Stored items
※
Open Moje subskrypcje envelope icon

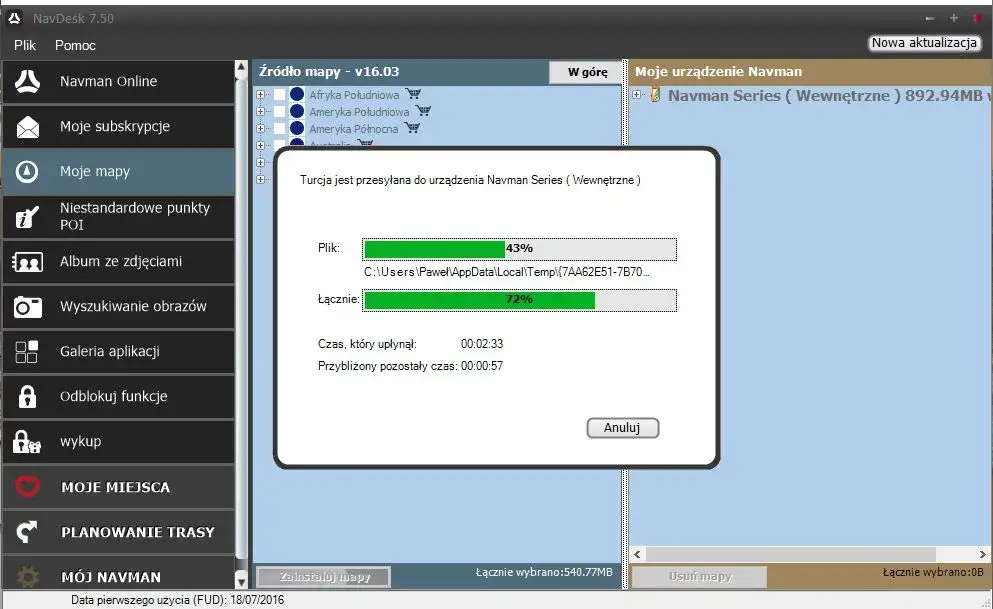(28, 127)
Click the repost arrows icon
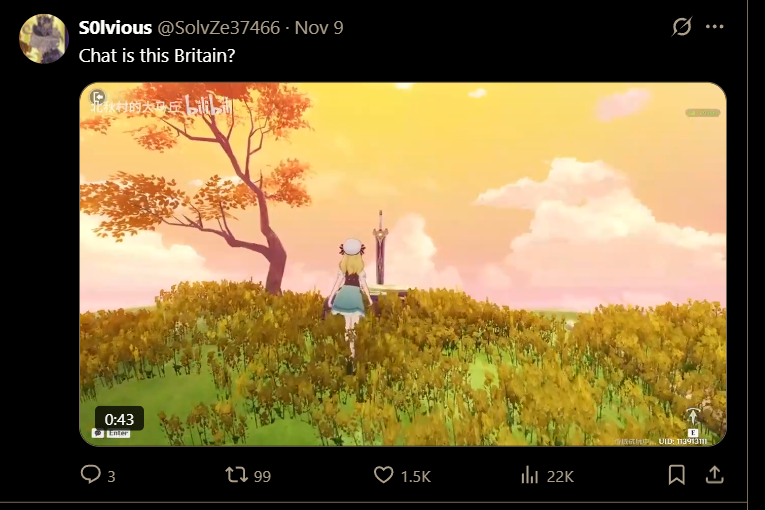Screen dimensions: 765x510 click(236, 475)
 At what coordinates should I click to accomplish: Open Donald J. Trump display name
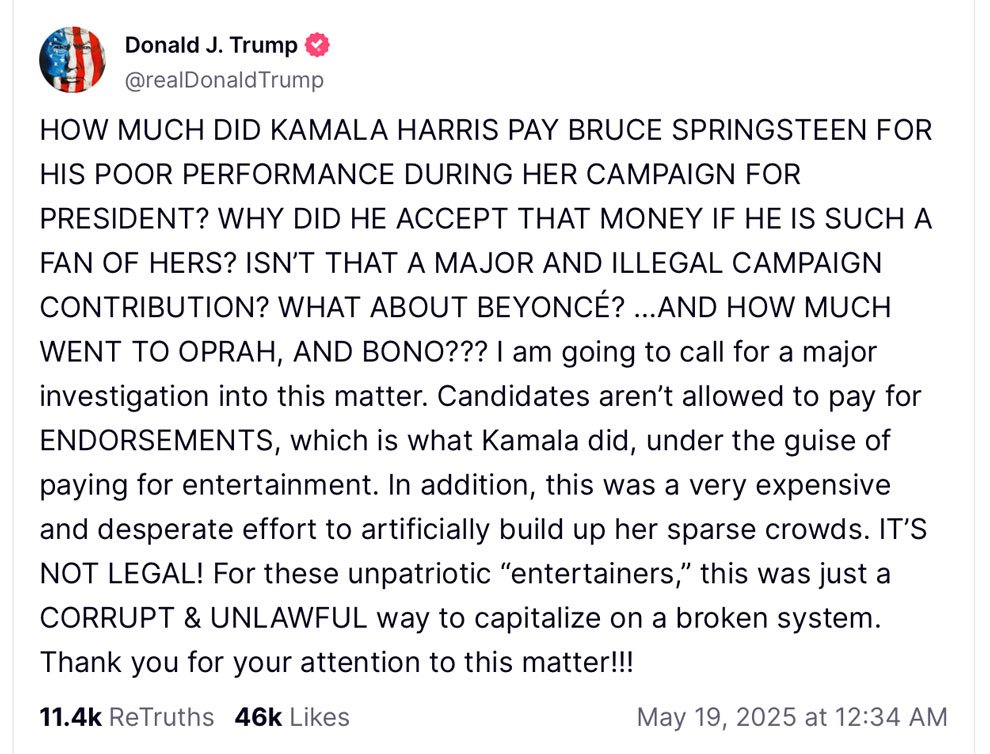(x=211, y=45)
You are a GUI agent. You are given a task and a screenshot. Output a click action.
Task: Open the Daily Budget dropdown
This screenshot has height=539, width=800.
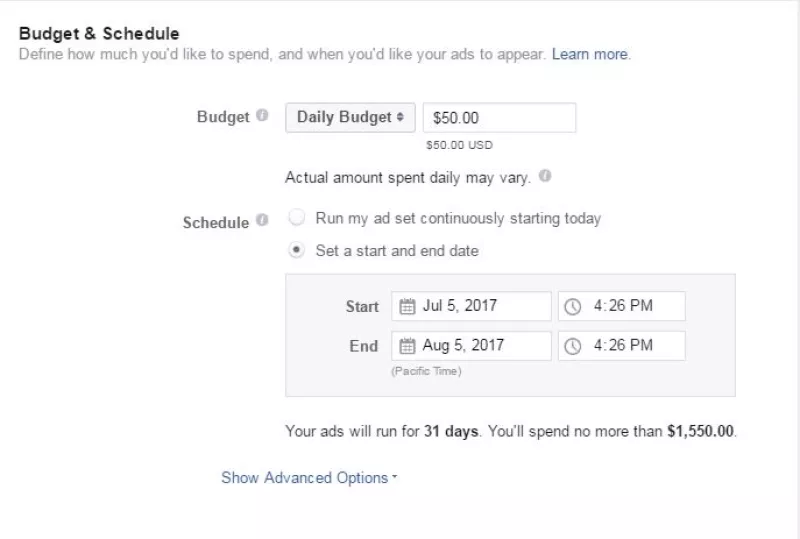tap(350, 117)
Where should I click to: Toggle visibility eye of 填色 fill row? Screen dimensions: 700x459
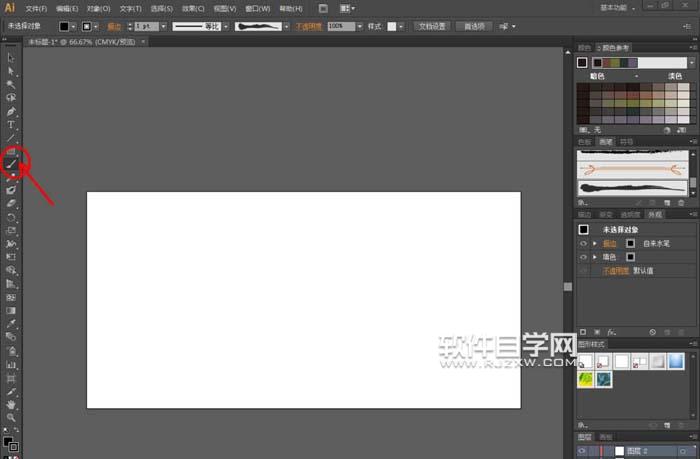tap(583, 257)
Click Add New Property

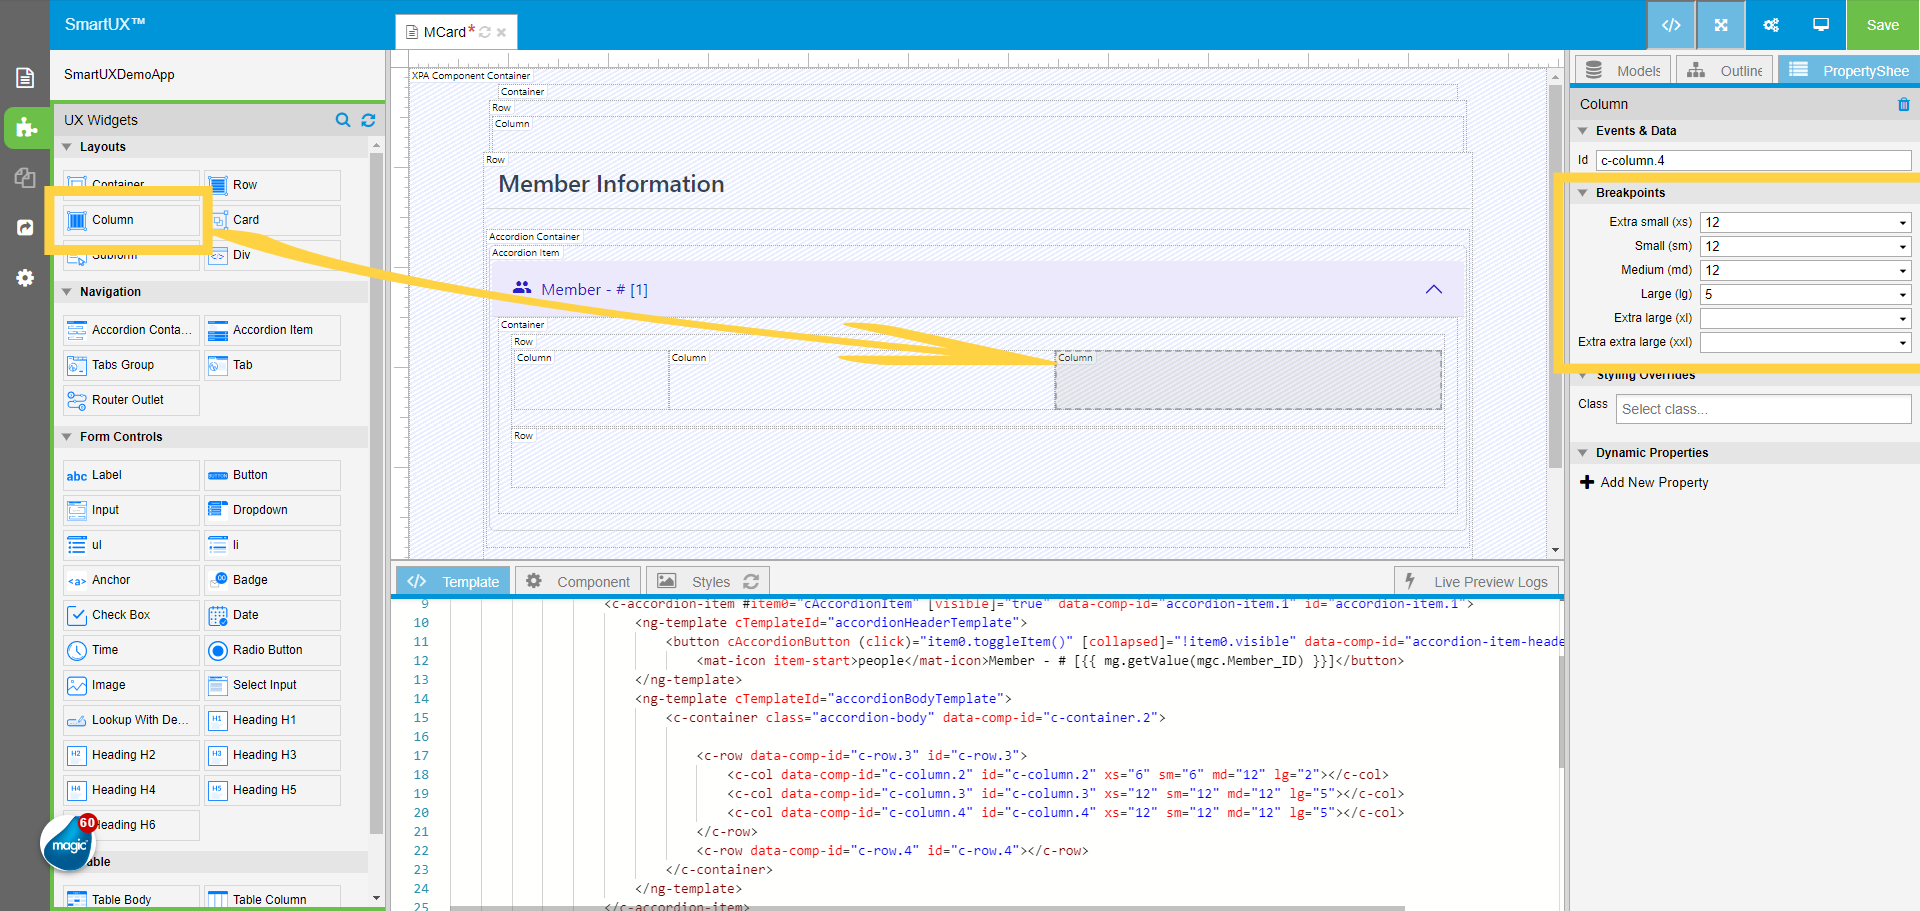pos(1644,482)
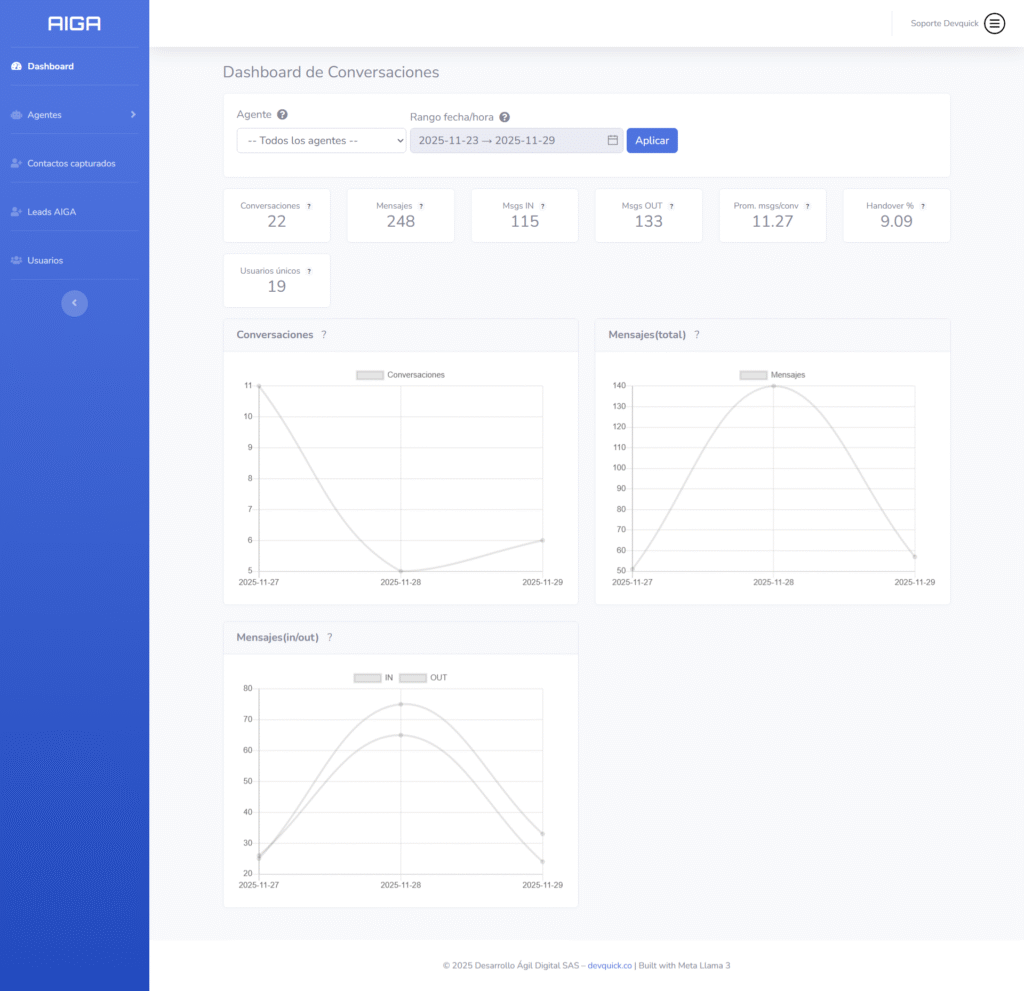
※
__Problem statement__
Retype the records in full, exactly as given, and omit the pictures.

__Solution to this problem__
Open Moje subskrypcje envelope icon

(28, 127)
Click the repost arrows icon
Screen dimensions: 765x510 click(236, 475)
 At what coordinates should I click to accomplish: Open Donald J. Trump display name
(x=211, y=45)
You are a GUI agent. You are given a task and a screenshot. Output a click action.
Task: Open the Daily Budget dropdown
This screenshot has height=539, width=800.
tap(350, 117)
Where should I click to: Toggle visibility eye of 填色 fill row? Screen dimensions: 700x459
tap(583, 257)
Click Add New Property

pos(1644,482)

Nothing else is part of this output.